STFT-TCAN:A TCN-attention based multivariate time series anomaly detection architecture with time-frequency analysis for cyber-industrial systems

Networks and industrial systems play a pivotal role in modern society, and their security has garnered increasing attention. Anomalies within industrial equipment may propagate through fault transmission, leading to a cascade of failures. Additionally, cyberattacks on equipment can result in significant losses. Therefore, in the realm of industrial and cyberspace domains, an effective multivariate time series anomaly detection system for monitoring equipment is instrumental in ensuring the healthy operation of the machinery. Nevertheless, detecting anomalies in numerous time series remains challenging, stemming from the absence of anomaly labels and the complexity of the data patterns.

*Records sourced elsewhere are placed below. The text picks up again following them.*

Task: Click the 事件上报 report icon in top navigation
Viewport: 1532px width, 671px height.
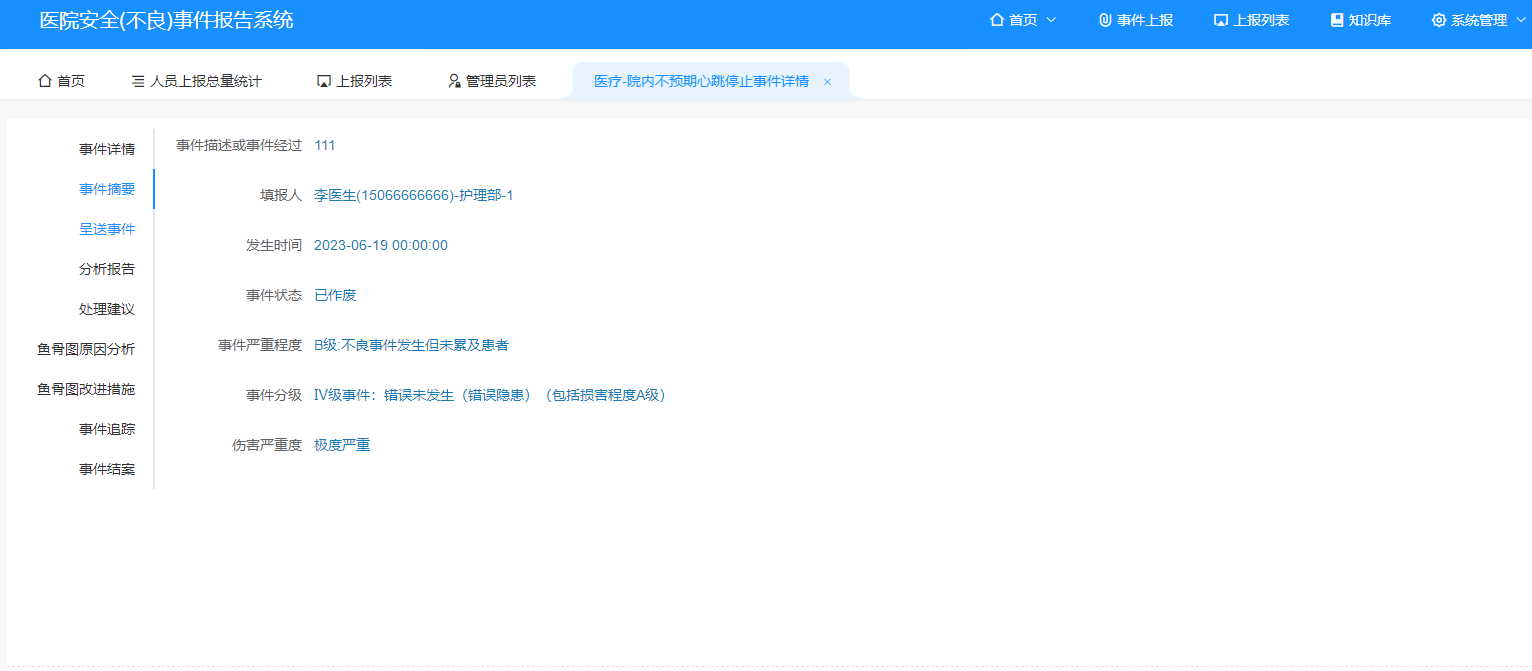Action: point(1103,19)
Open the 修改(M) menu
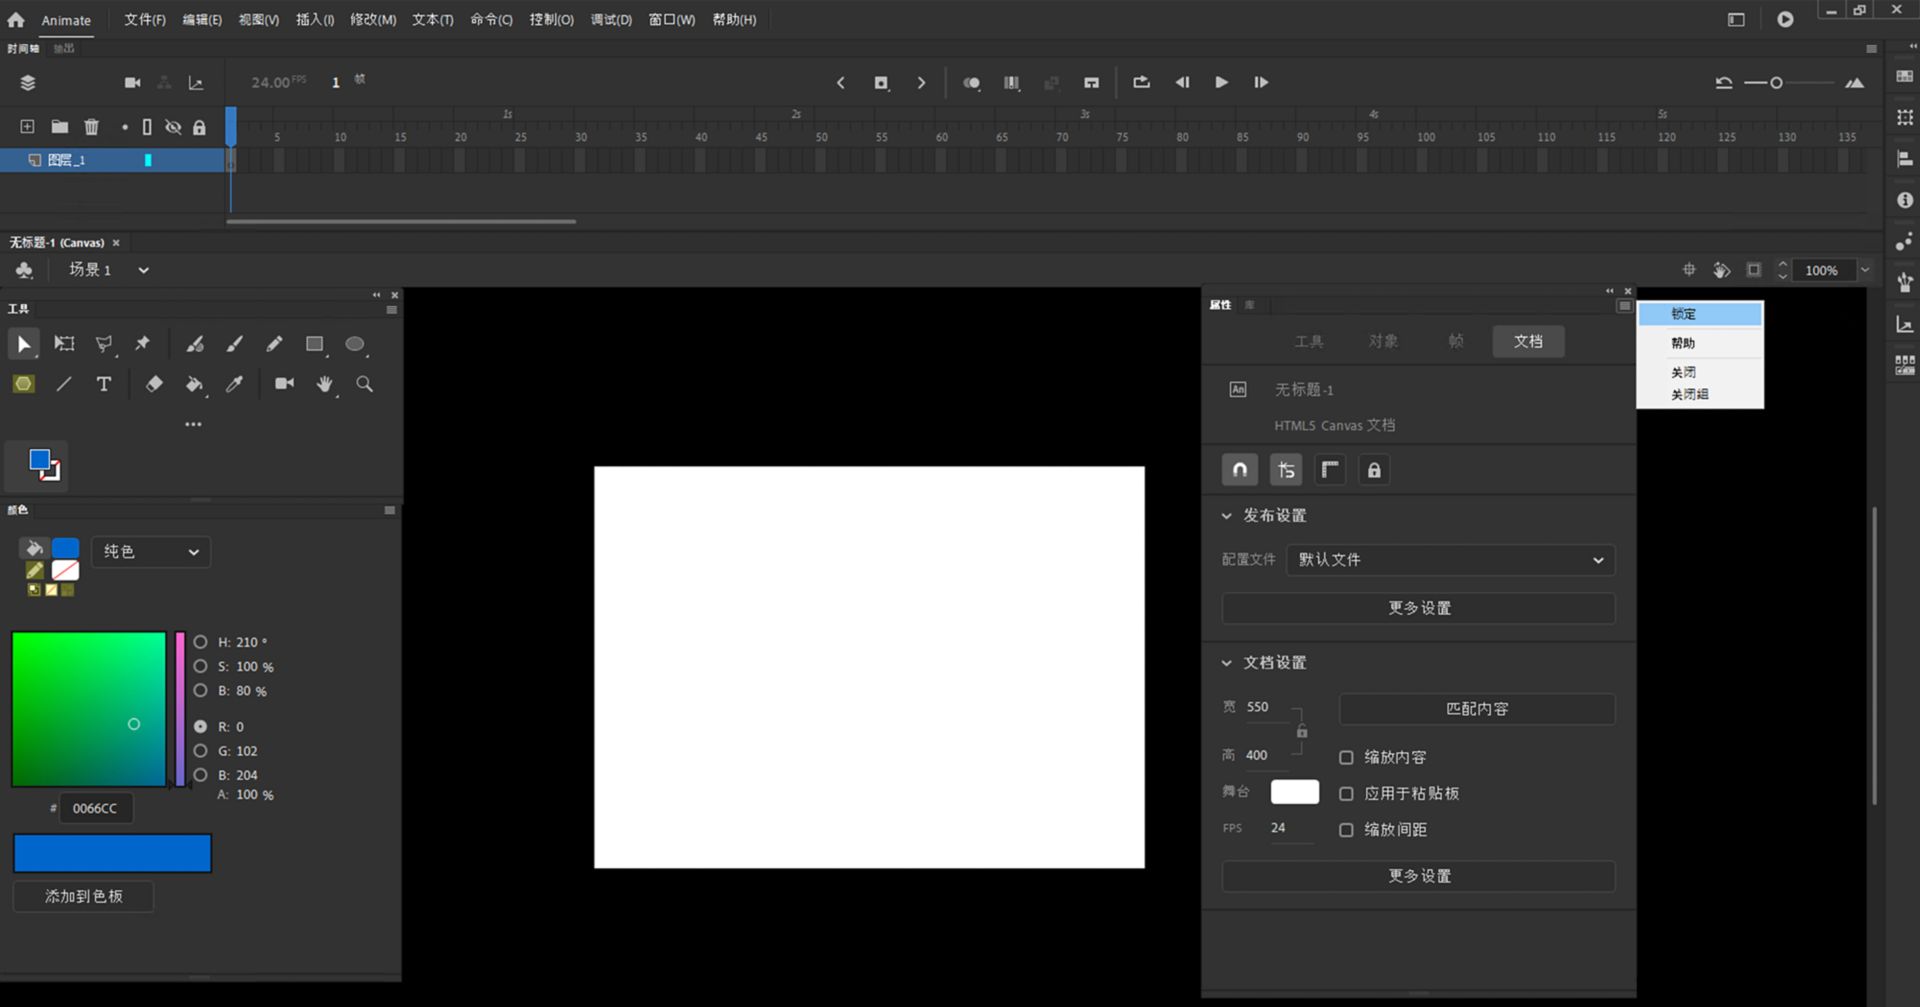The height and width of the screenshot is (1007, 1920). point(372,19)
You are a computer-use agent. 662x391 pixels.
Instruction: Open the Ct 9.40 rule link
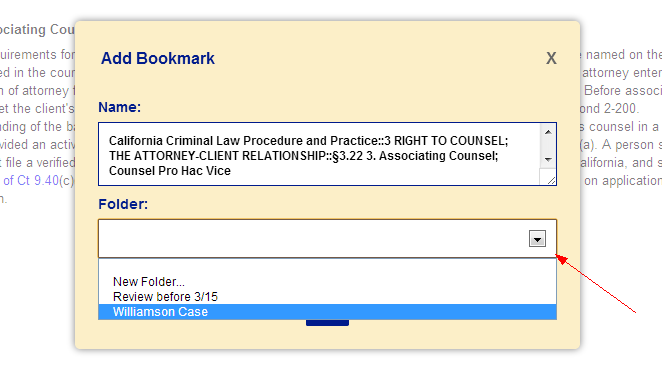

Existing algorithms predominantly concentrate on modeling within the time domain, falling short in fully leveraging the informative features present in frequency domain data, resulting in diminished detection performance. This paper introduces STFT-TCAN, a model for anomaly detection in time series that seamlessly integrates information from both time and frequency domains for extracting data features. Sliding windows and the Short Time Fourier Transform (STFT) are utilized to construct a frequency matrix, effectively amalgamating the characteristics of both time and frequency domains within the time series. Furthermore, the model employs Temporal Convolutional Networks (TCN) and Transformer attention mechanisms (which combined to form the TCAN module) to capture the features of multivariate time series, thereby resulting in heightened detection accuracy. The proposed model undergoes validation on six publicly available datasets, showcasing the superior performance of the STFT-TCAN model in comparison to current baseline methods. It adeptly extracts features from both frequency and time domains in sequential data, thereby achieving state-of-the-art performance in tasks related to anomaly detection in multivariate time series.